### What you need to do
Starting at the line below holding "Links (148, 1068)" and stopping at the line holding "Shout4Sites (137, 1490)", print every line exactly, both ends included, and leave the rest out.

(Collected data)
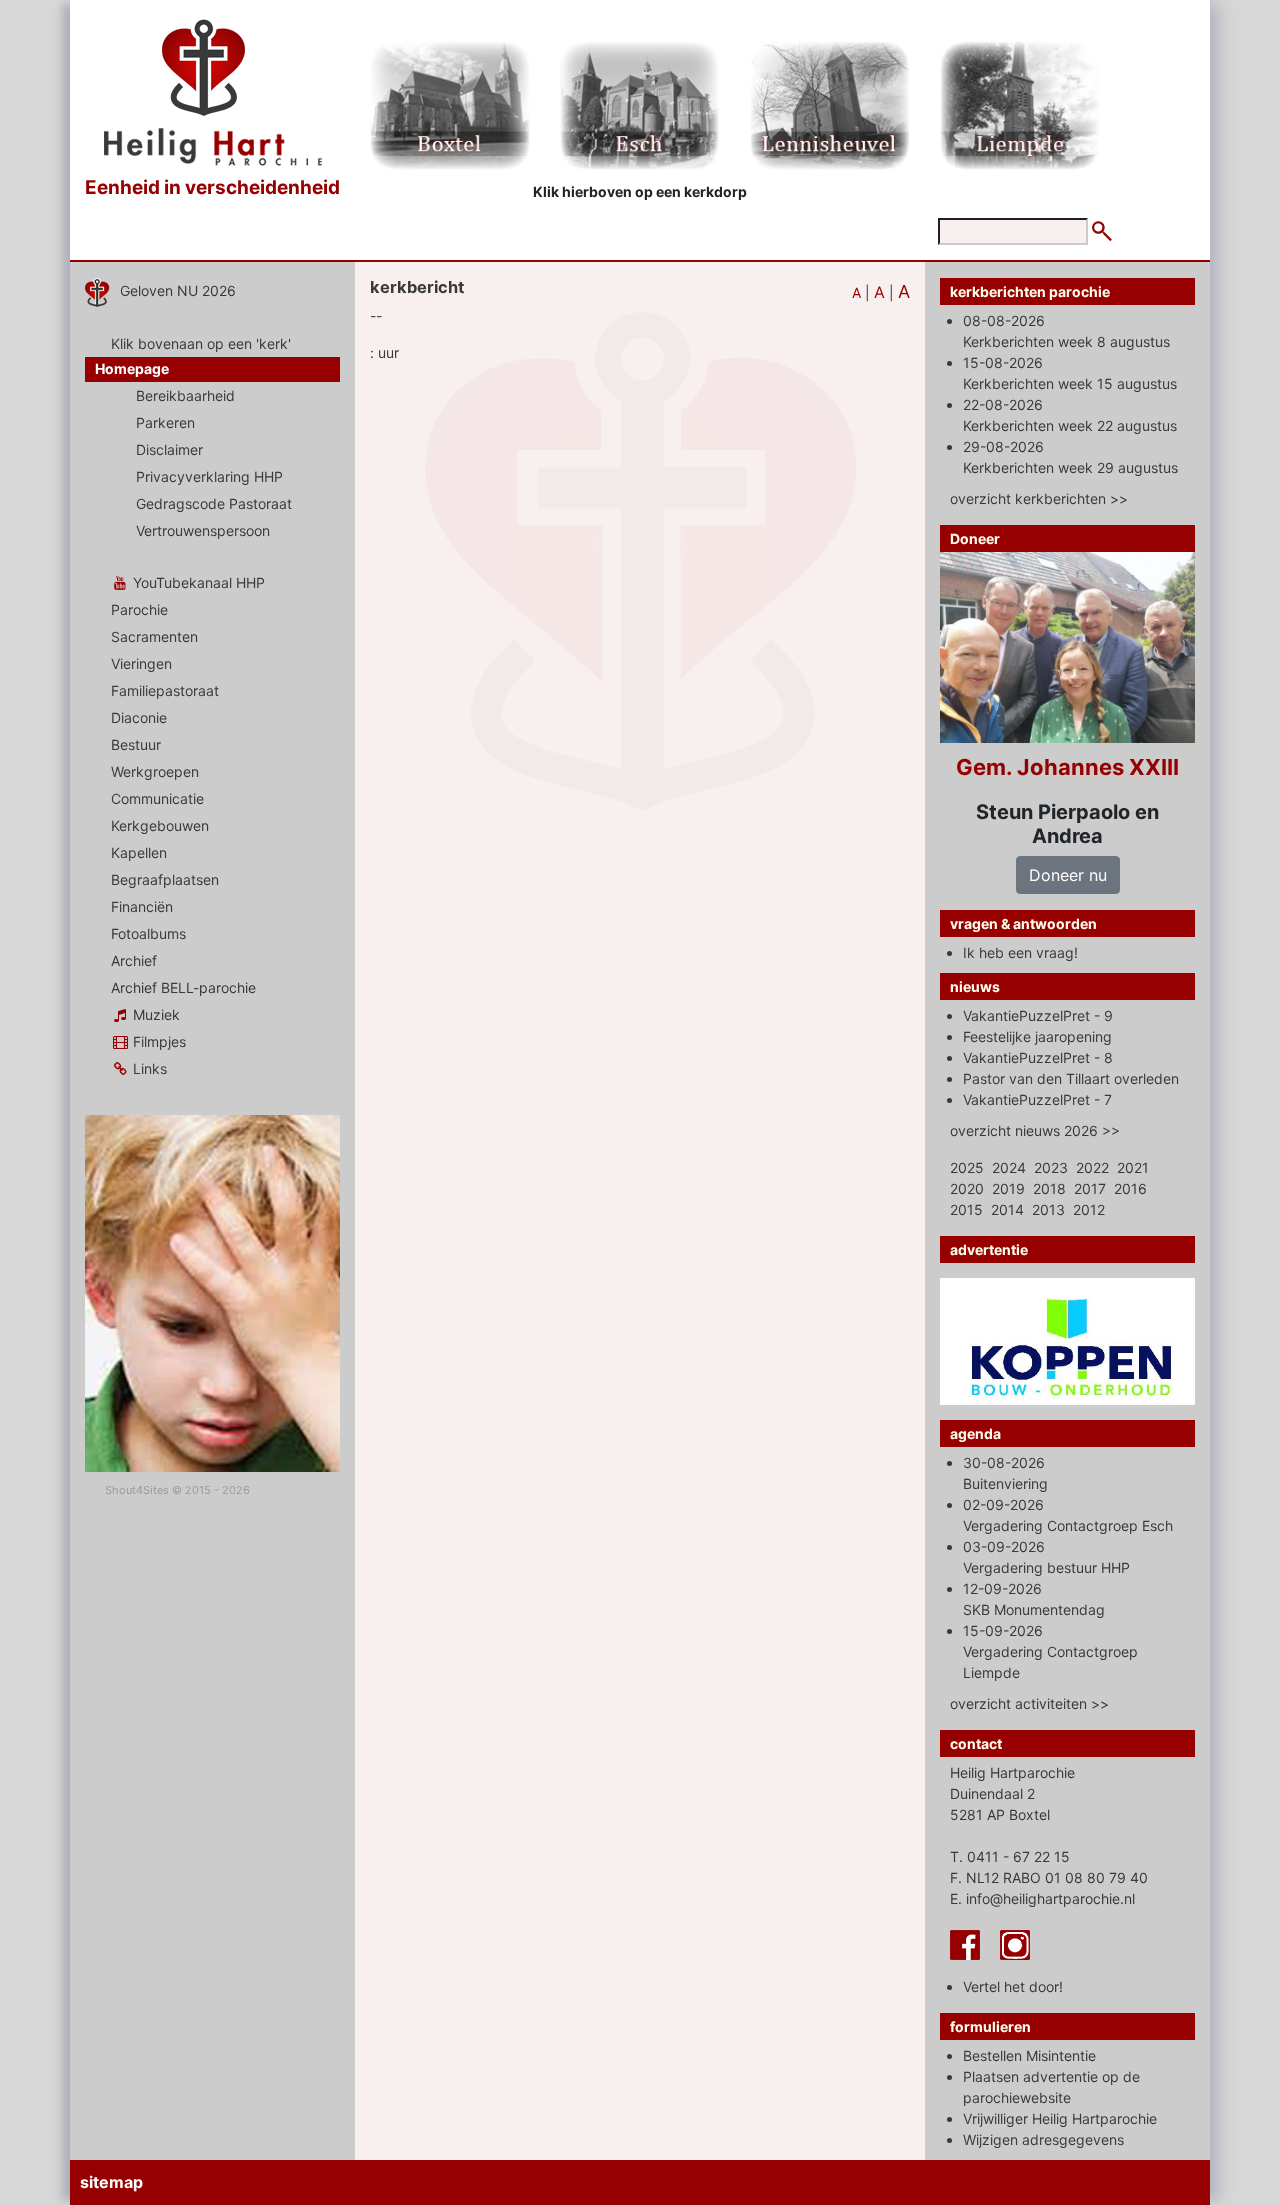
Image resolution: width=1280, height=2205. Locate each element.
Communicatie (157, 798)
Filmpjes (157, 1041)
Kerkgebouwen (160, 825)
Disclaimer (169, 449)
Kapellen (139, 852)
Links (148, 1068)
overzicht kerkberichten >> (1039, 498)
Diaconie (139, 717)
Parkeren (165, 422)
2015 (966, 1209)
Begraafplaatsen (165, 879)
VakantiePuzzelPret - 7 (1037, 1099)
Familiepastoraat (165, 690)
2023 (1051, 1167)
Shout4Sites (137, 1490)
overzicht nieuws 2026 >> (1035, 1130)
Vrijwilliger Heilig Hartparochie (1060, 2118)
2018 (1049, 1188)
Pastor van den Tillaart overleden (1071, 1078)
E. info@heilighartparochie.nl (1042, 1898)
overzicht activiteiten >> (1029, 1703)
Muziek (154, 1014)
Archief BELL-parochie (183, 987)
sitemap (111, 2182)
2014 (1007, 1209)
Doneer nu (1068, 875)
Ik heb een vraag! (1020, 952)
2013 (1048, 1209)
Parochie (139, 609)
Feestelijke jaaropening (1037, 1036)
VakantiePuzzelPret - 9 (1038, 1015)
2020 (967, 1188)
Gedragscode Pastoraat (214, 503)
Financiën (142, 906)
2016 (1130, 1188)
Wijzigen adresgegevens (1043, 2139)
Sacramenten (154, 636)
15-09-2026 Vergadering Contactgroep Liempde (1050, 1651)
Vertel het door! (1013, 1986)
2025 (967, 1167)
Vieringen (141, 663)
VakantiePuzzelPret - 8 (1038, 1057)
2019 (1008, 1188)
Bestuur (136, 744)
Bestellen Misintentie (1029, 2055)
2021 (1133, 1167)
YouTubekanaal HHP (197, 582)
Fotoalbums (148, 933)
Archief (134, 960)
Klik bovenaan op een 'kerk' (201, 343)
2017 (1090, 1188)
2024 (1009, 1167)
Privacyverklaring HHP (209, 476)
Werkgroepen (155, 771)
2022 (1092, 1167)
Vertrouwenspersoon (203, 530)
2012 (1089, 1209)
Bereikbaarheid (185, 395)
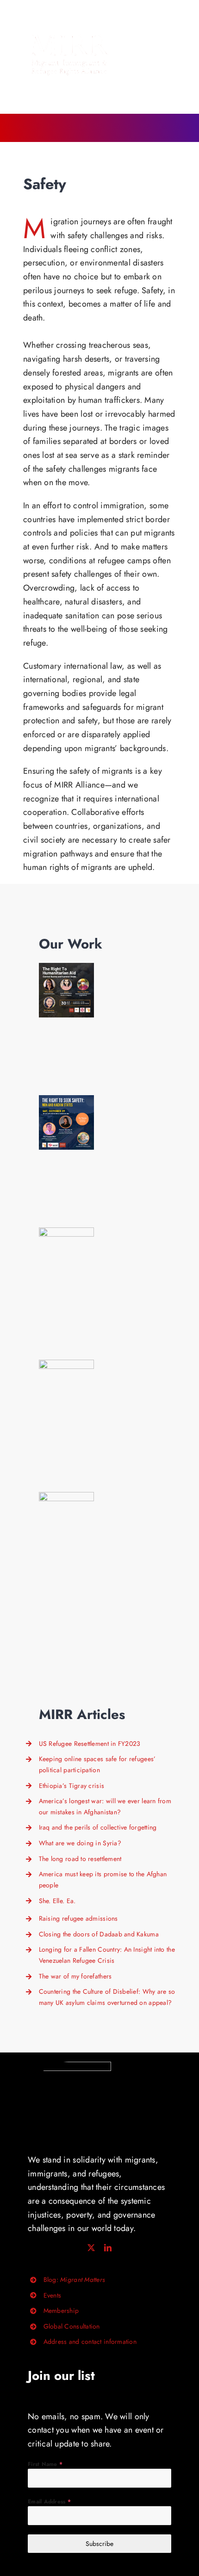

### Written response
Links (148, 1068)
overzicht kerkberichten >> (1039, 498)
Diaconie (139, 717)
Parkeren (165, 422)
2015 (966, 1209)
Begraafplaatsen (165, 879)
VakantiePuzzelPret - 7 (1037, 1099)
Familiepastoraat (165, 690)
2023 (1051, 1167)
Shout4Sites (137, 1490)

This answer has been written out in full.